** ACTIVITY **
A verbatim copy of each record is required.

** Pixel coordinate grounding data **

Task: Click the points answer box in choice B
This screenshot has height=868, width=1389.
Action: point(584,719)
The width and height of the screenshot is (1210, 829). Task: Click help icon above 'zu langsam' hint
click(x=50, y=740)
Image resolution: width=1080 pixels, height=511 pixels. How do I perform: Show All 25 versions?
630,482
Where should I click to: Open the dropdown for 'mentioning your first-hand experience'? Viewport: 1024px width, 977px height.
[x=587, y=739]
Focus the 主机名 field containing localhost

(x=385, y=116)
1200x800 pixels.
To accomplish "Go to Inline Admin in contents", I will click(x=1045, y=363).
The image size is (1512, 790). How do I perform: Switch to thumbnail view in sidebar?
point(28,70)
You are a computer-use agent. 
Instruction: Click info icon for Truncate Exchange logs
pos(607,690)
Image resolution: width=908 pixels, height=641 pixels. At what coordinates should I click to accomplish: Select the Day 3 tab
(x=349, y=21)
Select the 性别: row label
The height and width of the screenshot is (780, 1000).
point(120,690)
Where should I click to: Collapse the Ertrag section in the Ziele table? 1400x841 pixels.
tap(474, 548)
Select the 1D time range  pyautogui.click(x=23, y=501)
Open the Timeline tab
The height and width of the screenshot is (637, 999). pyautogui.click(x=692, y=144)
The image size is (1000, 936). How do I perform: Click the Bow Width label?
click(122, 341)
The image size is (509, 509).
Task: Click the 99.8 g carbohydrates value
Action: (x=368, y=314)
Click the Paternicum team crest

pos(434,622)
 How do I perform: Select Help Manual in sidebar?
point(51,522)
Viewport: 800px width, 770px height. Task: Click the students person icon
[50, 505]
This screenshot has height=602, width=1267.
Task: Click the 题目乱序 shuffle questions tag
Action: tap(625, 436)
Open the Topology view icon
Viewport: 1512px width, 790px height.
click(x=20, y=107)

** TASK RESULT **
Task: Click the points answer box in choice B
This screenshot has height=868, width=1389.
Action: point(584,719)
The width and height of the screenshot is (1210, 829). Task: Click help icon above 'zu langsam' hint
click(x=50, y=740)
Image resolution: width=1080 pixels, height=511 pixels. How do I perform: Show All 25 versions?
630,482
Where should I click to: Open the dropdown for 'mentioning your first-hand experience'? Viewport: 1024px width, 977px height.
[x=587, y=739]
Focus the 主机名 field containing localhost

(x=385, y=116)
1200x800 pixels.
To accomplish "Go to Inline Admin in contents", I will click(x=1045, y=363).
The image size is (1512, 790). How do I perform: Switch to thumbnail view in sidebar?
point(28,70)
You are a computer-use agent. 
Instruction: Click info icon for Truncate Exchange logs
pos(607,690)
Image resolution: width=908 pixels, height=641 pixels. At what coordinates should I click to accomplish: Select the Day 3 tab
(x=349, y=21)
Select the 性别: row label
The height and width of the screenshot is (780, 1000).
point(120,690)
Where should I click to: Collapse the Ertrag section in the Ziele table? 1400x841 pixels.
tap(474, 548)
Select the 1D time range  pyautogui.click(x=23, y=501)
Open the Timeline tab
The height and width of the screenshot is (637, 999). pyautogui.click(x=692, y=144)
The image size is (1000, 936). How do I perform: Click the Bow Width label?
click(122, 341)
The image size is (509, 509).
Task: Click the 99.8 g carbohydrates value
Action: (x=368, y=314)
Click the Paternicum team crest

pos(434,622)
 How do I perform: Select Help Manual in sidebar?
point(51,522)
Viewport: 800px width, 770px height. Task: Click the students person icon
[50, 505]
This screenshot has height=602, width=1267.
Task: Click the 题目乱序 shuffle questions tag
Action: tap(625, 436)
Open the Topology view icon
Viewport: 1512px width, 790px height.
click(x=20, y=107)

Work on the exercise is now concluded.